• EXCERPT PROVIDED
Though no known asteroid has a chance of bringing about large-scale destruction in our lifetimes, potentially hazardous asteroids make daily fodder for tabloids—and the U.S. government and scientists around the world take them seriously. Just this past spring, NASA, FEMA, and other space agencies teamed up to simulate an asteroid strike, playing out the decision-making required if telescopes do chance upon a new threat. 
“If you look at the consequences, they could be enormous. We’re talking about potential city killers, impacts that can wipe out an entire continent or even cause civilization to collapse. But the probability is extremely low. It’s the classic low-probability, high-consequence problem,” Mark Boslough, adjunct professor of Earth and planetary sciences at the University of New Mexico, told Gizmodo. “I don’t spend a lot of time worrying about it.”

Where they’re coming from

The solar system formed from a disk of matter surrounding the early Sun. Much but not all of that stuff coalesced into the planets. In the region between Mars and Jupiter, for example, Jupiter’s strong gravity halted planetary formation, and instead, lots of small rocky bodies crashed into one another and now live on as asteroids. Occasionally, gravitational forces from Jupiter can perturb these objects’ orbits closer to Earth. Other objects, like icy comets, will occasionally come close to Earth in their elliptical orbits. Together, these asteroids and comets make up the “Near-Earth Objects,” or NEOs. By definition, NEOs are any body within 1.3 astronomical units of the Sun, where 1 astronomical unit is approximately 93 million miles, the distance between Earth and the Sun, including comets with orbits around the Sun that take less than 200 years.

• DIRECTION
Reproduce word for word the portion of the passage on near-Earth asteroids that begins with the words "Where they’re coming" and ends with "than 200 years.".

• EXTRACTED RECORDS
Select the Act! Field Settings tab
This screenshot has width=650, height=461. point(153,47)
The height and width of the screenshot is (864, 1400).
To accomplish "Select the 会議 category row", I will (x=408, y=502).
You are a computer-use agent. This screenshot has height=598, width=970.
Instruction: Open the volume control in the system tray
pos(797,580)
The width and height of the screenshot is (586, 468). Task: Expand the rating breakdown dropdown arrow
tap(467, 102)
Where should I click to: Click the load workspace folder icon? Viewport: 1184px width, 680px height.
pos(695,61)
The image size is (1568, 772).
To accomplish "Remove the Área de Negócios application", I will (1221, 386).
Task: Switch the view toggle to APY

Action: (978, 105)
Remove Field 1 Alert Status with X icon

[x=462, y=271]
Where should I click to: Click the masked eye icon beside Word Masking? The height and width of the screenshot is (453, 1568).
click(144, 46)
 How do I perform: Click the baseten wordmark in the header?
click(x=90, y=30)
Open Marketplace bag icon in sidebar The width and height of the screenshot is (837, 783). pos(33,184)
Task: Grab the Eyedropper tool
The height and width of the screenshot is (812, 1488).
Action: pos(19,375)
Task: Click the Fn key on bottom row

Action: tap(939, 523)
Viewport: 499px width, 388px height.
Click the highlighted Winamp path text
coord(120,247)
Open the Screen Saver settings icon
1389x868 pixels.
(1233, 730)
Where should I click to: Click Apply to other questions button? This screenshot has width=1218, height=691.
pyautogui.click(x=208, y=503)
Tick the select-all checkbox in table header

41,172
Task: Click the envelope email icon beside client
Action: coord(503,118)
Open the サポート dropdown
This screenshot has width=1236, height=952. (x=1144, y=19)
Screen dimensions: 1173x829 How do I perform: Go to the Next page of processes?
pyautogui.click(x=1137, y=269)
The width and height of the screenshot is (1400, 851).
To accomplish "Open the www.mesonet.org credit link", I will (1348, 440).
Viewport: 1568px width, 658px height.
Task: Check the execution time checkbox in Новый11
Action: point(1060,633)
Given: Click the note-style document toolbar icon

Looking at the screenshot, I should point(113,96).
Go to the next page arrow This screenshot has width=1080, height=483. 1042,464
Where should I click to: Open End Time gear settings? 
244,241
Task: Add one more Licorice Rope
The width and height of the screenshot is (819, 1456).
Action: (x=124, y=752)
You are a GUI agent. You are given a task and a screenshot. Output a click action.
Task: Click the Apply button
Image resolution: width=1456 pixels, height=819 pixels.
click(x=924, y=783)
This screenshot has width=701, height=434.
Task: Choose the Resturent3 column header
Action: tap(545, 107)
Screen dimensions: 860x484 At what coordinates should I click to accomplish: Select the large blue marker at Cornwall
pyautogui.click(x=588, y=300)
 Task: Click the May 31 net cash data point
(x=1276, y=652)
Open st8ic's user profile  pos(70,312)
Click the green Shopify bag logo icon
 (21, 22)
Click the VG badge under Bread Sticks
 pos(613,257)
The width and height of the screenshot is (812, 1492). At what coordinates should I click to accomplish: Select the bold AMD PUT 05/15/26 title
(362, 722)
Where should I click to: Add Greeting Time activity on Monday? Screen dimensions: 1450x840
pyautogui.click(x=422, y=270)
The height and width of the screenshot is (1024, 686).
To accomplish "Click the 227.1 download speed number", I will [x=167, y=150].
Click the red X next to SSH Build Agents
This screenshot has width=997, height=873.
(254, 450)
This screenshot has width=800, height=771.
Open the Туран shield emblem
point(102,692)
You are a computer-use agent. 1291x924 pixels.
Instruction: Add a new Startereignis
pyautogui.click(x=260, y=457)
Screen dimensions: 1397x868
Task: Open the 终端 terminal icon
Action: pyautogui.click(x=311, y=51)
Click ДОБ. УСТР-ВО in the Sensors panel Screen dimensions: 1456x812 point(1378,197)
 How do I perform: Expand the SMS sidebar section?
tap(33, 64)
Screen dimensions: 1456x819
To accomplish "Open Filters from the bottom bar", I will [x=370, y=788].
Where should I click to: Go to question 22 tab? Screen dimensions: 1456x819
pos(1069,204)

• SOLVED PROBLEM
Where they’re coming from

The solar system formed from a disk of matter surrounding the early Sun. Much but not all of that stuff coalesced into the planets. In the region between Mars and Jupiter, for example, Jupiter’s strong gravity halted planetary formation, and instead, lots of small rocky bodies crashed into one another and now live on as asteroids. Occasionally, gravitational forces from Jupiter can perturb these objects’ orbits closer to Earth. Other objects, like icy comets, will occasionally come close to Earth in their elliptical orbits. Together, these asteroids and comets make up the “Near-Earth Objects,” or NEOs. By definition, NEOs are any body within 1.3 astronomical units of the Sun, where 1 astronomical unit is approximately 93 million miles, the distance between Earth and the Sun, including comets with orbits around the Sun that take less than 200 years.